Social Networking Overtaking Email Claim Misleading, Researcher Says

by Eric Schwartzman


It seems Nielsen had their fingers crossed when they released a report yesterday that claims “Social networks/blogs now 4th
most popular online category – ahead of personal e-mail.”

Adweek reporter Brian Morrissey ran with it in an article titled “Nielsen: Social Networking Overtakes E-mail in Popularity” which is how I found out about it.

But according to Trend Stream CEO Tom Smith, author of the popular Universal McCann study “When Did We Start Trusting Strangers [PDF]” – and featured guest in the next “On the Record…Online” podcast – the claim is misleading because the Nielsen study only measures webmail.
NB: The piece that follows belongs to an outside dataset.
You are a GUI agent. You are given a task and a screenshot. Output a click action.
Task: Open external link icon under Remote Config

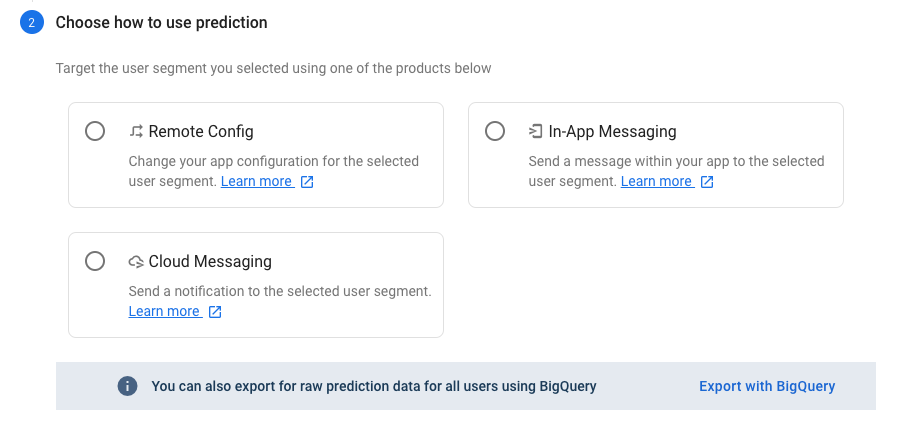(x=307, y=182)

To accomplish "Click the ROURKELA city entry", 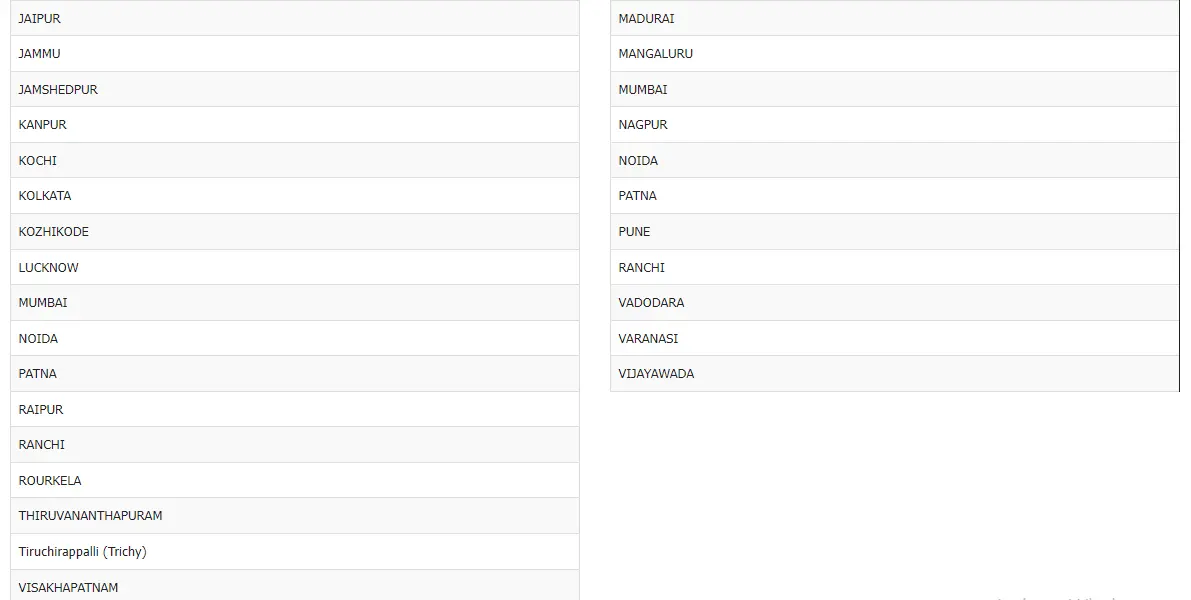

No desktop email or mobile email usage numbers are considered in the Nielsen numbers. Tom says he’s also skeptical of their definition of social networks, calling it “pretty broad.” You can download the Nielsen study and make up your own mind here [PDF].

“It’s not trendy but I still think email is the most important, immediate and utilized communication and influence tool particular in the developed web markets such as US and UK,” said Tom in an email. “That said long term social networks will become core communication platforms to rival email. I just ran some research in the US on video sharing and the number one way to share videos was email, way ahead of social network distribution.”

I recently blogged that for organizational communicators, email is more important than Facebook, basing my opinion on Tom’s research that 99% of all active internet users rely on email daily, making it most popular online communications channel. What do you think? Is email still the most important online communications channel? And will it hold that status through 2009?

If you’d like to discuss this subject directly with Tom, he’s going present his latest social media research at the upcoming Digital Impact Conference in NYC April 30-May 1, which I’m co-chairing with Elizabeth Albrycht.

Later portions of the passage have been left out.